Kaf ha'Chayim (49): The custom is like the Rema. The Ari Zal says that there are 18 Berachos in Birkos ha'Shachar including Birkas ha'Torah. They contain wondrous hints to supreme lights. One should not omit any of them, even if he did not sleep at night or remove his hat, garment or shoes. The only exception is she'Asah Li Kol Tzarchi on Yom Kipur and Tish'ah b'Av, for then the entire world is barefoot. Also, one does not say Al Netilas Yadayim or Asher Yatzar if he was not obligated. It is best to say the Berachos after midnight, to return Muchin (intellectual influences? - PF) that departed from the world in the first half of the night.
Ma'aseh Rav (9, in Sidur ha'Gra p.505): [B'Di'eved] one may bless Birkos ha'Shachar until going to sleep at night.
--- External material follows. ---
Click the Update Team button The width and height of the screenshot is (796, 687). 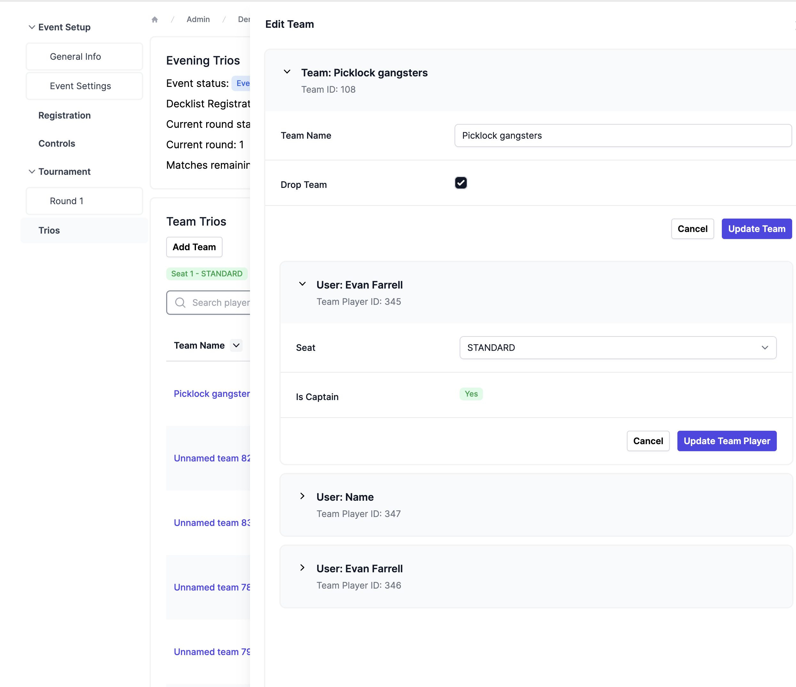pos(756,229)
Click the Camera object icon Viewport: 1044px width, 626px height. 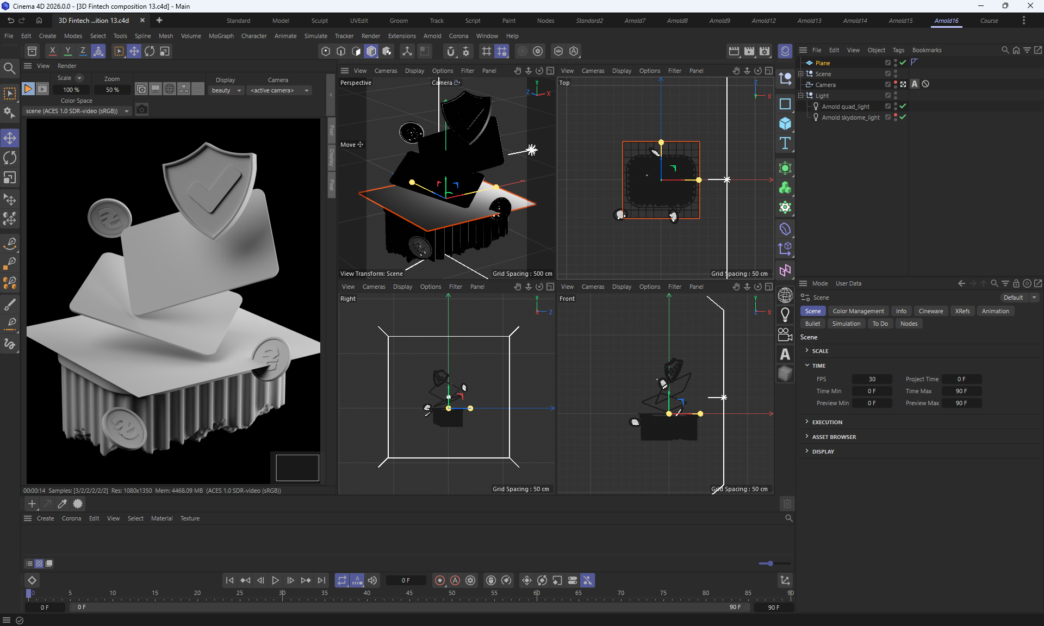pos(785,334)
Therefore, on Yom Kipur and Tish'ah b'Av, when we do not bless she'Asah Li Kol Tzarchi or ha'Ma'avir Shenah, one blesses them at night after he puts on shoes and washes his face.
Mishnah Berurah (12) and Bi'ur Halachah (DH Kol): If one did not say Birkos ha'Shachar before Shemoneh Esre, he can say them afterwards. b'Di'eved, one may say them until night. The Gra permits even at night, until going to sleep. L'Chatchilah one must say them before four hours of the day of the day. b'Di'eved one may say them until midday. We do not protest against one who says them after this.
Shulchan Aruch (47:13): One may not bless she'Nasan la'Sechvi before dawn.
Mishnah Berurah (47:31): The Acharonim agreed that one may bless this even before dawn, but some say that l'Chatchilah one should not bless it before dawn if he did not hear a rooster. B'Di'eved he was Yotzei even if he did not hear a rooster, but only if he blessed after midnight. If he blessed before midnight, even b'Di'eved he blesses again, even if he heard a rooster.